Mazur, Mazur, Mazur. For many in or around the legal profession it has been the buzzword for 2025, the only topic of discussion, the totem pole around which we all must dance. I say Mazur more than my 10-year-old says '6-7'. Which is, be assured, a lot.

For some law firms it must be like a nightmare from which you never wake up. Remember in August 2025 when all you had to worry about was AML compliance, indemnity insurance, recruitment struggles, economic pressures and the likelihood that AI would destroy us all? They seem like heady days compared with the issues that have arisen since the High Court's September ruling in Mazur.

Putting aside (legitimate) questions about whether regulators could have done better, the crux of the Mazur problem is this: it seeks to put the legal profession back in a world that doesn’t exist anymore.

For years, legislators and regulators stood by (and in some cases encouraged) the profession to develop in a way that was unsustainable in the sort of world that Mazur envisages. How many authorised staff can actually be involved in the process when firms are being forced to work on fixed fees? That is simply not possible.

The profession has evolved to rely on paralegals and legal executives and effectively turned a blind eye to what Mazur now suggests were breaches of the Legal Services Act.

But the genie cannot be put back in the bottle. This is how the profession works now, and unless the courts and clients would be prepared to countenance massive hikes in fees to cover the hourly charges of senior lawyers conducting litigation, then we have an impasse.

Take the High Court’s ruling on costs in Mehmood v Mayor, published last week (after a case heard in April). The reserved judgment does not mention Mazur but it illustrates perfectly how the courts will have to adjust what they regard as reasonable in this new world order.

In Mehmood, the judge was required to consider the question of cost management in a case where fundamental dishonesty was being alleged against the claimant with sums at stake estimated at between £3m and £4m.

Apparently grudgingly, the judge allowed for the claimant to use leading and junior counsel, though he made clear that assistance should be a ‘distinctly junior junior’ barrister. He then states that ‘it seems to me the majority [of solicitor work] ought to be a grade D fee earner rather than a grade A fee earner’.
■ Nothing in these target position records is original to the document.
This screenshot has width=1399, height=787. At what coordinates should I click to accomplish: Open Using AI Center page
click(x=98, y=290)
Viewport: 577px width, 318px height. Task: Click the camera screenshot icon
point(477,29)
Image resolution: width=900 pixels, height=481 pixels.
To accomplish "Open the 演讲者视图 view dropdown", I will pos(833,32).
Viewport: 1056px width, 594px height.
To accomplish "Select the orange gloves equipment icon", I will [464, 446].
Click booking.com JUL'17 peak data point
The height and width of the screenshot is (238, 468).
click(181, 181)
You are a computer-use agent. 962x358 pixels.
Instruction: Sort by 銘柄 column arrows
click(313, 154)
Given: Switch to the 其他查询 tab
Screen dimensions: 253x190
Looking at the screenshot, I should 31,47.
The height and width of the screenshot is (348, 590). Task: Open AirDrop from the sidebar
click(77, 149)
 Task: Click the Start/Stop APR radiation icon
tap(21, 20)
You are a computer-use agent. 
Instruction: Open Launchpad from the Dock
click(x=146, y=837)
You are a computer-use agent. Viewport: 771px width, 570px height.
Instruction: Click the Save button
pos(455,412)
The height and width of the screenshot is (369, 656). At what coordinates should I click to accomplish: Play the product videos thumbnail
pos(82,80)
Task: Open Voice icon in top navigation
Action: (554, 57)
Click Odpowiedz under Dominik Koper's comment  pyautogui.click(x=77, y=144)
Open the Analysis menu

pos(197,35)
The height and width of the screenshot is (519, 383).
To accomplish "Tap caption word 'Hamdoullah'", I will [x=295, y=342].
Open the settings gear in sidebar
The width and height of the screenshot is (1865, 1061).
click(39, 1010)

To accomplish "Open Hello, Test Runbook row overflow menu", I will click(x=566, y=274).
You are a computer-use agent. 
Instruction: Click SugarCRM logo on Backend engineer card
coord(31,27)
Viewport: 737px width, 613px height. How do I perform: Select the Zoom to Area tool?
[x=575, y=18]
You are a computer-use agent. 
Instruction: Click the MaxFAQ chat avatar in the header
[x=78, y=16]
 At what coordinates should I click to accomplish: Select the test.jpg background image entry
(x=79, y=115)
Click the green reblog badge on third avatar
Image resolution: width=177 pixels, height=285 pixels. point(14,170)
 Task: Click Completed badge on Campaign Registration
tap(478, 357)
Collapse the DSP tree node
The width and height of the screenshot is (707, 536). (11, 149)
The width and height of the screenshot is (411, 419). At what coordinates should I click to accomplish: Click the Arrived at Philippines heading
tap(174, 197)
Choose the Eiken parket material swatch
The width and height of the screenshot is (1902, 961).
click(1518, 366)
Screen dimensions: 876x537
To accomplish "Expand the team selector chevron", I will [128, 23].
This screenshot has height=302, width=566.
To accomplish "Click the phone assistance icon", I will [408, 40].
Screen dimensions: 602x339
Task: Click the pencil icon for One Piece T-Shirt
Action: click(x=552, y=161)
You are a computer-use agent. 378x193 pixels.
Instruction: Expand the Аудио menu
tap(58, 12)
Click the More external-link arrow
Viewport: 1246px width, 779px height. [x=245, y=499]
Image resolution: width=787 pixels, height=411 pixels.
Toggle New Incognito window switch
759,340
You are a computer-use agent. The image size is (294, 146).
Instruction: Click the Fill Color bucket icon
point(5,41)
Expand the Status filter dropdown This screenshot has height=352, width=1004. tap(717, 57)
That is the kicker. The courts (and to be clear, pre-Mazur this was a perfectly reasonable and routine ruling) expect most work to be done by trainee solicitors and paralegals. In other words unauthorised staff working under supervision.

Judges have for many years clamped down on the costs of Grade A fee earners being heavily involved, but now it seems the work cannot be done without them.

Firms are damned if they do and damned if they don’t. If they insist on using Grade A fee earners to conduct tasks previously given over to unauthorised staff, their costs are deemed unreasonable. If they accede to the court’s wishes and give the majority of work to paralegals, they risk breaching the law and will live in fear of the SRA’s knock on the door. Perhaps someone in government, the judiciary or in legal regulation could explain exactly are they supposed to do?